- [Supplied text]
>>>>>

How Green Was My Alley

Local restaurants grown their own

Vespaio chef Ryan Sampson picking vegetables in the restaurant's garden
Vespaio chef Ryan Sampson picking vegetables in the restaurant's garden (Photo By John Anderson)

It's difficult to say whether the inspiration was Alice Waters or Texas pioneers, but some homegrown Austin restaurants make a point of establishing the connection between the farm field and the plate. For these businesses, the source of the produce is on equal footing with the finished, prepared product. Keeping green in the restaurant world isn't necessarily about being vegetarian; it's about knowing your farmer, even if that farmer is in the mirror.

When Dorsey Barger of Eastside Cafe comes to work, she dons a manager's hat and a farmer's cap, at least figuratively. For 19 years, Eastside has had a one-third-acre garden on-site that provides herbs, garnishes, flowers, tomatoes, lettuces, squash, and more. The garden was part of Eastside from its inception, and though small in size, its contributions are enormous. "During peak season, we get all our tomatoes for the restaurant from the garden. In cooler months, we'll have lots of romaine and feature Caesar salad for weeks and weeks," Barger reports. Every plate from the kitchen is garnished with fresh flowers and/or herbs, all of which come from the garden.

<<<<<

- [What you will do]
(A) Reproduce, word for word, the stretch of the restaurant gardens article from "How Green Was" through "By John Anderson)".
(B) Decide whether each statement agrees with the restaurant gardens article, answering yes or no and quoting the words that settle it. (i) Eastside Cafe's on-site garden covers one-third of an acre. (ii) Eastside Cafe added its garden some years after the restaurant opened. (iii) All of the flowers and herbs used to garnish Eastside's plates come from the garden.

- [Dataset excerpt]
>>>>>

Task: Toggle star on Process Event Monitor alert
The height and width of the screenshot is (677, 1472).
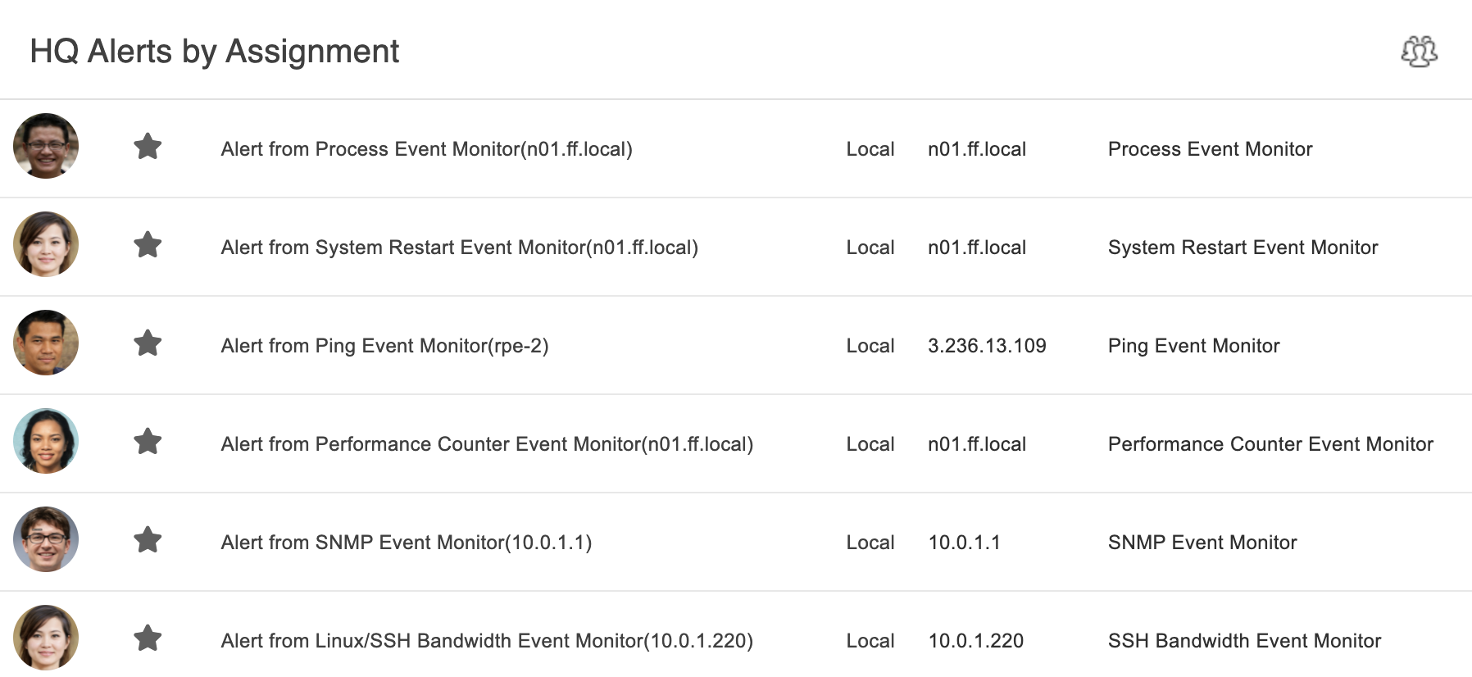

<<<<<

- [Outputs for the tasks]
(A)
How Green Was My Alley

Local restaurants grown their own

Vespaio chef Ryan Sampson picking vegetables in the restaurant's garden
Vespaio chef Ryan Sampson picking vegetables in the restaurant's garden (Photo By John Anderson)

(B)
(i) Yes: "Eastside has had a one-third-acre garden on-site"
(ii) No: "The garden was part of Eastside from its inception"
(iii) Yes: "Every plate from the kitchen is garnished with fresh flowers and/or herbs, all of which come from the garden."